▶ Task brief:
Word for word, copy each record that comes after this.

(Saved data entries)
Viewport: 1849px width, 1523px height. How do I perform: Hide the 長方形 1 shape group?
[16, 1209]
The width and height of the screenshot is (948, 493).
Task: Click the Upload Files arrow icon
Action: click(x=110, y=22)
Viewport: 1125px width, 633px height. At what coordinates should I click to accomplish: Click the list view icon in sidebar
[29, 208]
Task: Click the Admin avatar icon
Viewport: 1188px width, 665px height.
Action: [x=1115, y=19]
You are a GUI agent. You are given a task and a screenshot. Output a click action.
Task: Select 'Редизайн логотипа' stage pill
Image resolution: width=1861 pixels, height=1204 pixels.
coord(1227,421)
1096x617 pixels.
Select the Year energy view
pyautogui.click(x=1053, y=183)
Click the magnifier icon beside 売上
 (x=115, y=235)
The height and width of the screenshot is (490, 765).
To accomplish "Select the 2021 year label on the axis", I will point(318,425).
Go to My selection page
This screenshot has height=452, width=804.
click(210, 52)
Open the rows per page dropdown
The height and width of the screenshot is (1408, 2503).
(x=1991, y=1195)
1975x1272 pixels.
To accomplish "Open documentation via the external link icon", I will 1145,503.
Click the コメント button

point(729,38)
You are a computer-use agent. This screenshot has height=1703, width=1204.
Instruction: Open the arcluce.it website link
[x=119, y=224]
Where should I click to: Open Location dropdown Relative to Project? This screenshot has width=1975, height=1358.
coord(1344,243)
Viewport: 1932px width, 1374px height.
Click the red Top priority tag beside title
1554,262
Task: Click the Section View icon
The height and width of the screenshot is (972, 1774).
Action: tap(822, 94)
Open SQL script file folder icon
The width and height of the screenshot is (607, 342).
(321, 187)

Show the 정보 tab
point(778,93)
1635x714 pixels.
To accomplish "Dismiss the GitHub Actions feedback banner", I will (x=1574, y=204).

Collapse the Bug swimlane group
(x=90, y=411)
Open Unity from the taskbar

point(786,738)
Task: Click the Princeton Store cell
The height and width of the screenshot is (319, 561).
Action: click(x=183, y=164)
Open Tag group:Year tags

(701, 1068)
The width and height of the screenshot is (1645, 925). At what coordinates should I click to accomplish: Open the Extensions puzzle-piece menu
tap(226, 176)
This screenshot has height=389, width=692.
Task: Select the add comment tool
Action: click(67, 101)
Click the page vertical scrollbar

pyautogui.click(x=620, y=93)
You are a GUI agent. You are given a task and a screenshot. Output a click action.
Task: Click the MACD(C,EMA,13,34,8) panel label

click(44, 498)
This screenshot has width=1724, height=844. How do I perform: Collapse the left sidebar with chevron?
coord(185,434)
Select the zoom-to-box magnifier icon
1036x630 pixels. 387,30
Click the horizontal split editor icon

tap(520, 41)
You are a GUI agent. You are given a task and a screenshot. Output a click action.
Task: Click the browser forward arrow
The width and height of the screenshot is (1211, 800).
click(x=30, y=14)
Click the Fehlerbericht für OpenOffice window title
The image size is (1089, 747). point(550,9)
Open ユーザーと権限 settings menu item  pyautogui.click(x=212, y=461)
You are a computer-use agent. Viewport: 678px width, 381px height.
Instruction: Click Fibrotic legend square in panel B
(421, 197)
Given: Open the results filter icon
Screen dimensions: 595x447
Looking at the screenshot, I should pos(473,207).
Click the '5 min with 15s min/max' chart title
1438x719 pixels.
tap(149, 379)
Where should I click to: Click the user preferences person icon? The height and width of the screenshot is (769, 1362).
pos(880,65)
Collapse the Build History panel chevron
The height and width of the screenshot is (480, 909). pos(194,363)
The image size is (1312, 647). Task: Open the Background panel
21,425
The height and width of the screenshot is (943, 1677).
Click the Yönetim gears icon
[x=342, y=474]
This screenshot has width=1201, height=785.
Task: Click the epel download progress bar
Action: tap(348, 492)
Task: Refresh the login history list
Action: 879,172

▶ Task answer:
Viewport: 1849px width, 1523px height. How do I perform: Hide the 長方形 1 shape group?
[16, 1209]
The width and height of the screenshot is (948, 493).
Task: Click the Upload Files arrow icon
Action: click(x=110, y=22)
Viewport: 1125px width, 633px height. At what coordinates should I click to accomplish: Click the list view icon in sidebar
[29, 208]
Task: Click the Admin avatar icon
Viewport: 1188px width, 665px height.
Action: [x=1115, y=19]
You are a GUI agent. You are given a task and a screenshot. Output a click action.
Task: Select 'Редизайн логотипа' stage pill
Image resolution: width=1861 pixels, height=1204 pixels.
coord(1227,421)
1096x617 pixels.
Select the Year energy view
pyautogui.click(x=1053, y=183)
Click the magnifier icon beside 売上
 (x=115, y=235)
The height and width of the screenshot is (490, 765).
To accomplish "Select the 2021 year label on the axis", I will point(318,425).
Go to My selection page
This screenshot has height=452, width=804.
click(210, 52)
Open the rows per page dropdown
The height and width of the screenshot is (1408, 2503).
(x=1991, y=1195)
1975x1272 pixels.
To accomplish "Open documentation via the external link icon", I will 1145,503.
Click the コメント button

point(729,38)
You are a computer-use agent. This screenshot has height=1703, width=1204.
Instruction: Open the arcluce.it website link
[x=119, y=224]
Where should I click to: Open Location dropdown Relative to Project? This screenshot has width=1975, height=1358.
coord(1344,243)
Viewport: 1932px width, 1374px height.
Click the red Top priority tag beside title
1554,262
Task: Click the Section View icon
The height and width of the screenshot is (972, 1774).
Action: tap(822, 94)
Open SQL script file folder icon
The width and height of the screenshot is (607, 342).
(321, 187)

Show the 정보 tab
point(778,93)
1635x714 pixels.
To accomplish "Dismiss the GitHub Actions feedback banner", I will (x=1574, y=204).

Collapse the Bug swimlane group
(x=90, y=411)
Open Unity from the taskbar

point(786,738)
Task: Click the Princeton Store cell
The height and width of the screenshot is (319, 561).
Action: click(x=183, y=164)
Open Tag group:Year tags

(701, 1068)
The width and height of the screenshot is (1645, 925). At what coordinates should I click to accomplish: Open the Extensions puzzle-piece menu
tap(226, 176)
This screenshot has height=389, width=692.
Task: Select the add comment tool
Action: click(67, 101)
Click the page vertical scrollbar

pyautogui.click(x=620, y=93)
You are a GUI agent. You are given a task and a screenshot. Output a click action.
Task: Click the MACD(C,EMA,13,34,8) panel label

click(44, 498)
This screenshot has width=1724, height=844. How do I perform: Collapse the left sidebar with chevron?
coord(185,434)
Select the zoom-to-box magnifier icon
1036x630 pixels. 387,30
Click the horizontal split editor icon

tap(520, 41)
You are a GUI agent. You are given a task and a screenshot. Output a click action.
Task: Click the browser forward arrow
The width and height of the screenshot is (1211, 800).
click(x=30, y=14)
Click the Fehlerbericht für OpenOffice window title
The image size is (1089, 747). point(550,9)
Open ユーザーと権限 settings menu item  pyautogui.click(x=212, y=461)
You are a computer-use agent. Viewport: 678px width, 381px height.
Instruction: Click Fibrotic legend square in panel B
(421, 197)
Given: Open the results filter icon
Screen dimensions: 595x447
Looking at the screenshot, I should pos(473,207).
Click the '5 min with 15s min/max' chart title
1438x719 pixels.
tap(149, 379)
Where should I click to: Click the user preferences person icon? The height and width of the screenshot is (769, 1362).
pos(880,65)
Collapse the Build History panel chevron
The height and width of the screenshot is (480, 909). pos(194,363)
The image size is (1312, 647). Task: Open the Background panel
21,425
The height and width of the screenshot is (943, 1677).
Click the Yönetim gears icon
[x=342, y=474]
This screenshot has width=1201, height=785.
Task: Click the epel download progress bar
Action: tap(348, 492)
Task: Refresh the login history list
Action: 879,172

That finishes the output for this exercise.